Der Ursprung der Stadt ist eine slawische Burg, die zur Zeit der askanischen Markgrafen erweitert wurde und in deren Schutz sich entlang der Heer- und Handelsstraße von Berlin - Chorin - Oderberg eine Kietzsiedlung entwickelte. Im Jahre 1258 wurde Biesenthal als Bisdal erstmals urkundlich erwähnt. 1315 erhält Biesenthal das Stadtrecht. Mehrere Großbrände (1580, 1632 und 1756) hatten für Biesenthal verheerende Folgen, denn wichtige Zeitdokumente (Urkunden, historische Abläufe) sowie die historische Bausubstanz fielen den Flammen zum Opfer. Ein Wohnhaus in der Schulstraße blieb jedoch verschont und besteht noch heute.
Eines der ältesten Häuser von Biesenthal ist in der heutigen Schulstraße
mit der
Hausnummer 10 gelegen. Verschont vom großen Stadtbrand 1756, gehörte
es
dem Berliner Magistratssekretär Herrn Hintze. Es trägt die Inschrift:
Si Deus pro nobis quis contra nos (wenn Gott mit uns ist, wer ist gegen
uns)
mit der Jahreszahl MDCCVII (1707).




Im 19. Jahrhundert bezeichnete man Biesenthal als Ackerbürgerstädtchen
und die Wehr-, Stadt- und Hellmühle bekamen große Bedeutung.
Anfang des 20. Jahrhunderts entwickelte sich Biesenthal immer mehr zu einem
Kur- und Erholungsort. Im Jahre 1925 wurde das neu gestaltete Strandbad
am Wukensee eröffnet. Nach seiner Rekonstruktion, entsprechend historischem
Vorbild im Frühjahr 1999, präsentiert es sich nun als Perle für
jeden Bade- und Naturfreund.Im Jahre 1934 wurde der Stadt Biesenthal die
Berechtigung erteilt die Bezeichnung Luftkurort zu führen. Die Entwicklung
der Stadt im Sinne dieser Bezeichnung wurde leider durch den zweiten Weltkrieg
unterbrochen. Im Jahre 2008 feierte die Stadt Biesenthal 750
Jahre Ersterwähnung.
Ortschronistin:
Frau G. Poppe
Tel. 0 33 37 / 4 01 59
Biesenthal heute




Wohnblöcke
Im Jahre 1999/2000 wurden die fünf Wohnblöcke grundlegend saniert.

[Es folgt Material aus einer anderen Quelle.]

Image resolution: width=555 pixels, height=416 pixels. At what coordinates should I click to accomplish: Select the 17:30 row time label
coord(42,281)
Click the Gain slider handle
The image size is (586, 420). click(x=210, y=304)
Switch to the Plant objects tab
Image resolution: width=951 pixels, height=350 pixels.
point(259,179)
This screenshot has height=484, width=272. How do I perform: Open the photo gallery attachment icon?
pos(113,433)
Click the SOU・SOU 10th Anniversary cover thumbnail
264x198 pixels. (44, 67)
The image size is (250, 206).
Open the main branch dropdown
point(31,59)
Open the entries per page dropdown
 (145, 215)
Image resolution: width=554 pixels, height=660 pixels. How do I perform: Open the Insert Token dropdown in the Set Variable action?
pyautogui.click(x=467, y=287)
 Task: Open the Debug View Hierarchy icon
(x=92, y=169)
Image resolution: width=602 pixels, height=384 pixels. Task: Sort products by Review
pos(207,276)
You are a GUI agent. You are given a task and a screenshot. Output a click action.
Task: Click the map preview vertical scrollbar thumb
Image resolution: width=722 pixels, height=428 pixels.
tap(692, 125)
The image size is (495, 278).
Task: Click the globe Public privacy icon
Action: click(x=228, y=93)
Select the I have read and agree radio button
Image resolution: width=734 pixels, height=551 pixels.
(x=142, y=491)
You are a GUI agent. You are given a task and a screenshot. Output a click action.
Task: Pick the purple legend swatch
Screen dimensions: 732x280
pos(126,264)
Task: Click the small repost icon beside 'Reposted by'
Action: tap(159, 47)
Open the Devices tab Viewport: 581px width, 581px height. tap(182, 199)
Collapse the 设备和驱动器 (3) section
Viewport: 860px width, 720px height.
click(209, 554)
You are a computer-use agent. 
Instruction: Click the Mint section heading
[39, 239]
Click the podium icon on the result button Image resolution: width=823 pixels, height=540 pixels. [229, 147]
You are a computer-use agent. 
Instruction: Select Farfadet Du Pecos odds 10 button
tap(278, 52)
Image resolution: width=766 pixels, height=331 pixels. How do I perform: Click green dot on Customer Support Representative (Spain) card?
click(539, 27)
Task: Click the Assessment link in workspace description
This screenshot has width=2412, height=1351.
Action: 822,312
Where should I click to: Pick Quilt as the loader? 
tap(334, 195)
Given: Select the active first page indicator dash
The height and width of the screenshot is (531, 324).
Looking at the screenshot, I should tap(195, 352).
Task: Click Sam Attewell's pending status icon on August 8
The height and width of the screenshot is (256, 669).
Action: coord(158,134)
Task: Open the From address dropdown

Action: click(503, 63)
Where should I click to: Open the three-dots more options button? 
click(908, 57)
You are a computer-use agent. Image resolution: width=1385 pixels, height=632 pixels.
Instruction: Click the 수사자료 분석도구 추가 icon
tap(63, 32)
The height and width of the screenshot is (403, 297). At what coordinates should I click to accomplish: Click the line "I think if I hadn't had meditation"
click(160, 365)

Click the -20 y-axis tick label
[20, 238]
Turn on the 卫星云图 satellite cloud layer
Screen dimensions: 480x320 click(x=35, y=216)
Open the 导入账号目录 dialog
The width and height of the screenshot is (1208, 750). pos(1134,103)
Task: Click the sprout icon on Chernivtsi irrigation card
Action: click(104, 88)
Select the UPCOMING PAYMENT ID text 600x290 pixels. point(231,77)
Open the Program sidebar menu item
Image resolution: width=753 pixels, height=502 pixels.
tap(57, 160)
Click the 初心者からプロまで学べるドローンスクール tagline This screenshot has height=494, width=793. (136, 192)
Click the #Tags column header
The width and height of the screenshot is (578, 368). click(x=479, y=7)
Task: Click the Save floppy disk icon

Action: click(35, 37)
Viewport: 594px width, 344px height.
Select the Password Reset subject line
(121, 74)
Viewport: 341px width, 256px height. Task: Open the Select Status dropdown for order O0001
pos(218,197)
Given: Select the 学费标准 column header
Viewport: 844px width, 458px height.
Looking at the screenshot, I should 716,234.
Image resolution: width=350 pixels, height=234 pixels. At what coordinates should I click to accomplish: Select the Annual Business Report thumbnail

In der Nähe ist eine Grundschule, Kindertageseinrichtung und
mehrere Einkaufsmöglichkeiten.
OT Danewitz
Der OT Danewitz wurde im 12. Jahrhundert gegründet und fand seine erste
urkundliche Erwähnung als Clawus Danewitz im Jahre 1364. 1375 wurde
es im karolinischen Landbuch als freies deutsches Bauerndorf beschrieben.
Die Kirche stammt aus dem 12./13. Jahrhundert, wurde jedoch nach einem Großbrand
im Jahre 1826 fast vollständig zerstört und 1832 wieder aufgebaut.
Der mittelalterliche Feldsteincharakter ist dabei verloren gegangen. Sie
steht unter Denkmalschutz, ebenso die 1595 errichtete Dorfschmiede, die
noch bis 1974 als Hufschmiede genutzt wurde. Von den insgesamt 12 alten
Feldbacköfen steht der auf dem Grundstück an der Dorfstraße
48 unter Denkmalschutz. Die Anlage liegt hinter den Höfen und ist vom
Dorf abgewandt, d.h. zur Offenlandschaft gerichtet. Dies geht auf eine Bauanordnung
nach dem Großbrand zurück. Aus Brandschutzgründen durften
die Backöfen nicht mehr in unmittelbarer Nähe der Wohnhäuser
errichtet bzw. betrieben werden. Heute charakterisiert diese Art der Feldbacköfen
das Dorf Danewitz weit über das Amtsgebiet hinaus.